» **Task instructions**: Repeat the records. Each line must match exactly.

» **Supplied records**:
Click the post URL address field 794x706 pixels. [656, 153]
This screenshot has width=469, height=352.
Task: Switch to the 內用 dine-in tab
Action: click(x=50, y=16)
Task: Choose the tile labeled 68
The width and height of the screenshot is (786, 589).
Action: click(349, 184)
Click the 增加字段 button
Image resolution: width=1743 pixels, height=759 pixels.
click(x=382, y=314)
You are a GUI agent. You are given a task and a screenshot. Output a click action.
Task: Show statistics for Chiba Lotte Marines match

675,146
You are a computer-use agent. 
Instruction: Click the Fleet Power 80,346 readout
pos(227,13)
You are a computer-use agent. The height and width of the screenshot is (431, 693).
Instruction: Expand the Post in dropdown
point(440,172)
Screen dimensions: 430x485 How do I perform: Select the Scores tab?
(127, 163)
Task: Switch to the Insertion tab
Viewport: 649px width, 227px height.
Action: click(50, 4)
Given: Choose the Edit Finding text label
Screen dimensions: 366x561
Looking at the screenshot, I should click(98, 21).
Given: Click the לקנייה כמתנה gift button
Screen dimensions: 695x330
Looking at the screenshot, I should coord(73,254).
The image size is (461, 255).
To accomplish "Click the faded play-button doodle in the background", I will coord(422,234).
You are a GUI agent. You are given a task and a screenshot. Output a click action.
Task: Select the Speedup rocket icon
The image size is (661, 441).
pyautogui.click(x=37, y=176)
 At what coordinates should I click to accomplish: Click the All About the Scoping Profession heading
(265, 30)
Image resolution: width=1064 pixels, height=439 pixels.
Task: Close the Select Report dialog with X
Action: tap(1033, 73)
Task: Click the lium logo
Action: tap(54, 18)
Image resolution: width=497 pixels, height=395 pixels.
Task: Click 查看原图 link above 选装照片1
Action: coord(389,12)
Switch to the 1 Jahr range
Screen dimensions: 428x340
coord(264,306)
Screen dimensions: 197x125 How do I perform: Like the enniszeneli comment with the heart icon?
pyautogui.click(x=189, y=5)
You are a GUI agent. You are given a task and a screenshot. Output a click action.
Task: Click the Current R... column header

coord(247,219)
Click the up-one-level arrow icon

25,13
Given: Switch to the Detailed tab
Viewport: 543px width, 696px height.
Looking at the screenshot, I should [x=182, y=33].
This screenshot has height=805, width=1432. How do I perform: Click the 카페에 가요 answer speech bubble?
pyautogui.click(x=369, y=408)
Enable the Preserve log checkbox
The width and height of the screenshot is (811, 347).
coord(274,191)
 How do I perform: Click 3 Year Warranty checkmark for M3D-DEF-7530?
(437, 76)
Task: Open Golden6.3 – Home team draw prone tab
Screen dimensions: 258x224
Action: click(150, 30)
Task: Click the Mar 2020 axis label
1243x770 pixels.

» **Task output**:
Click the post URL address field 794x706 pixels. [656, 153]
This screenshot has width=469, height=352.
Task: Switch to the 內用 dine-in tab
Action: click(x=50, y=16)
Task: Choose the tile labeled 68
The width and height of the screenshot is (786, 589).
Action: click(349, 184)
Click the 增加字段 button
Image resolution: width=1743 pixels, height=759 pixels.
click(x=382, y=314)
You are a GUI agent. You are given a task and a screenshot. Output a click action.
Task: Show statistics for Chiba Lotte Marines match

675,146
You are a computer-use agent. 
Instruction: Click the Fleet Power 80,346 readout
pos(227,13)
You are a computer-use agent. The height and width of the screenshot is (431, 693).
Instruction: Expand the Post in dropdown
point(440,172)
Screen dimensions: 430x485 How do I perform: Select the Scores tab?
(127, 163)
Task: Switch to the Insertion tab
Viewport: 649px width, 227px height.
Action: click(50, 4)
Given: Choose the Edit Finding text label
Screen dimensions: 366x561
Looking at the screenshot, I should click(98, 21).
Given: Click the לקנייה כמתנה gift button
Screen dimensions: 695x330
Looking at the screenshot, I should coord(73,254).
The image size is (461, 255).
To accomplish "Click the faded play-button doodle in the background", I will coord(422,234).
You are a GUI agent. You are given a task and a screenshot. Output a click action.
Task: Select the Speedup rocket icon
The image size is (661, 441).
pyautogui.click(x=37, y=176)
 At what coordinates should I click to accomplish: Click the All About the Scoping Profession heading
(265, 30)
Image resolution: width=1064 pixels, height=439 pixels.
Task: Close the Select Report dialog with X
Action: tap(1033, 73)
Task: Click the lium logo
Action: tap(54, 18)
Image resolution: width=497 pixels, height=395 pixels.
Task: Click 查看原图 link above 选装照片1
Action: coord(389,12)
Switch to the 1 Jahr range
Screen dimensions: 428x340
coord(264,306)
Screen dimensions: 197x125 How do I perform: Like the enniszeneli comment with the heart icon?
pyautogui.click(x=189, y=5)
You are a GUI agent. You are given a task and a screenshot. Output a click action.
Task: Click the Current R... column header

coord(247,219)
Click the up-one-level arrow icon

25,13
Given: Switch to the Detailed tab
Viewport: 543px width, 696px height.
Looking at the screenshot, I should [x=182, y=33].
This screenshot has height=805, width=1432. How do I perform: Click the 카페에 가요 answer speech bubble?
pyautogui.click(x=369, y=408)
Enable the Preserve log checkbox
The width and height of the screenshot is (811, 347).
coord(274,191)
 How do I perform: Click 3 Year Warranty checkmark for M3D-DEF-7530?
(437, 76)
Task: Open Golden6.3 – Home team draw prone tab
Screen dimensions: 258x224
Action: click(150, 30)
Task: Click the Mar 2020 axis label
1243x770 pixels.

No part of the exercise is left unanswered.